The committee will now invite submissions to the inquiry and will announce a hearing program in the near future. The committee will present its report to the Assembly by the end of 2021.
Standing orders—suspension
MR GENTLEMAN (Brindabella—Manager of Government Business, Minister for Corrections, Minister for Industrial Relations and Workplace Safety, Minister for Planning and Land Management and Minister for Police and Emergency Services) (10.16): I move:
That so much of the standing orders be suspended as would prevent Order of the day No 1, Executive business, being the Planning and Development Amendment Bill 2021, called on and debated forthwith.
As I reported to the Assembly yesterday, the Planning and Development Amendment Bill implements a clear tripartisan commitment made ahead of last October’s election. The clear advice to the government from officials is that this bill needs to be made law to prevent new waste facilities from opening in Fyshwick.

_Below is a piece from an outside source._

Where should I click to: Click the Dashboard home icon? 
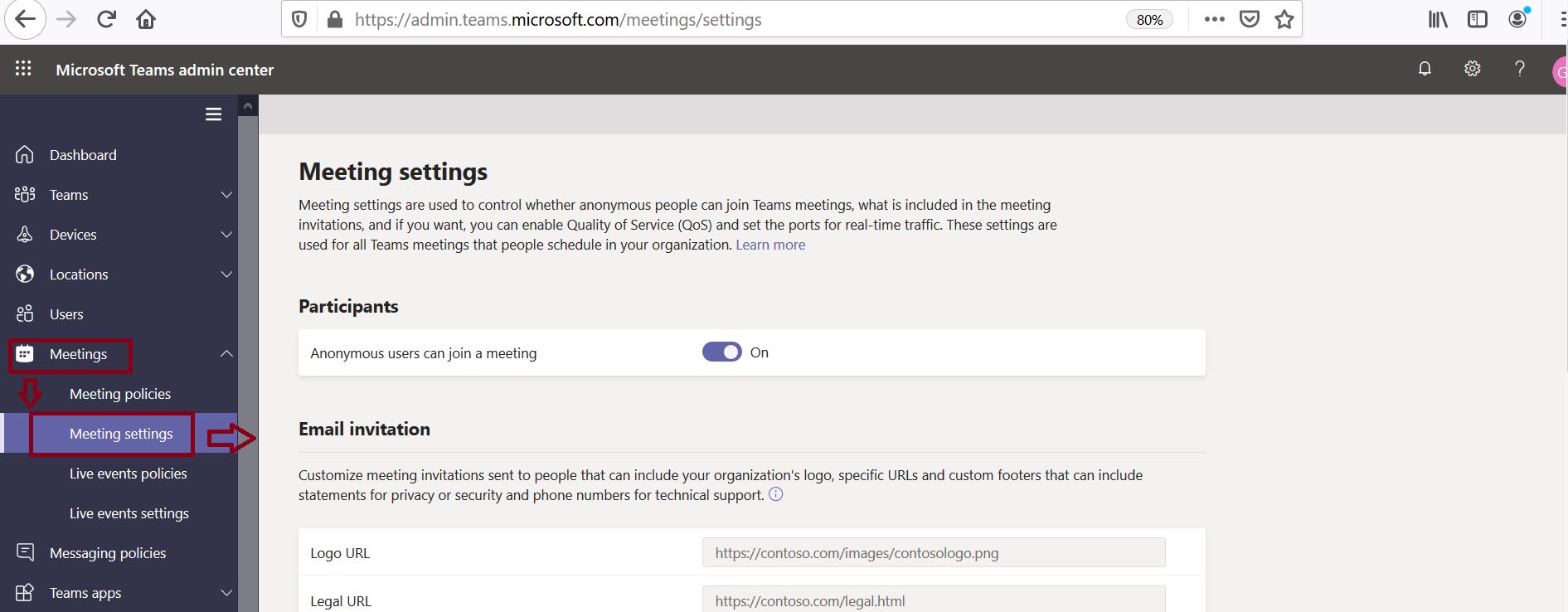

Due to the legal risks, the government was not able to undertake public consultation on the bill. The risks also made it difficult to advise the Assembly of the bill ahead of its formal introduction. These risks include there being a development application for a new waste facility in Fyshwick before the independent planning and land authority. In the absence of the changes that this bill proposes, the authority is bound to process this application according to the existing Planning and Development Act 2007. This could result in the approval of the development prior to the next sitting of the Assembly on 30 March. Further, there is a risk that the introduction of this bill may trigger proponents to seek other means of having the development approved, perhaps through the courts.
This is a “wickedly simple bill”, as Mr Parton has remarked to my office. For this reason and because of the risks posed should the bill not be considered today, we should suspend standing orders to enable the bill to come on. Madam Speaker, the community has made its views about waste facilities in Fyshwick very clear, as have businesses. We have listened and we want to act. Therefore, we need to suspend standing orders.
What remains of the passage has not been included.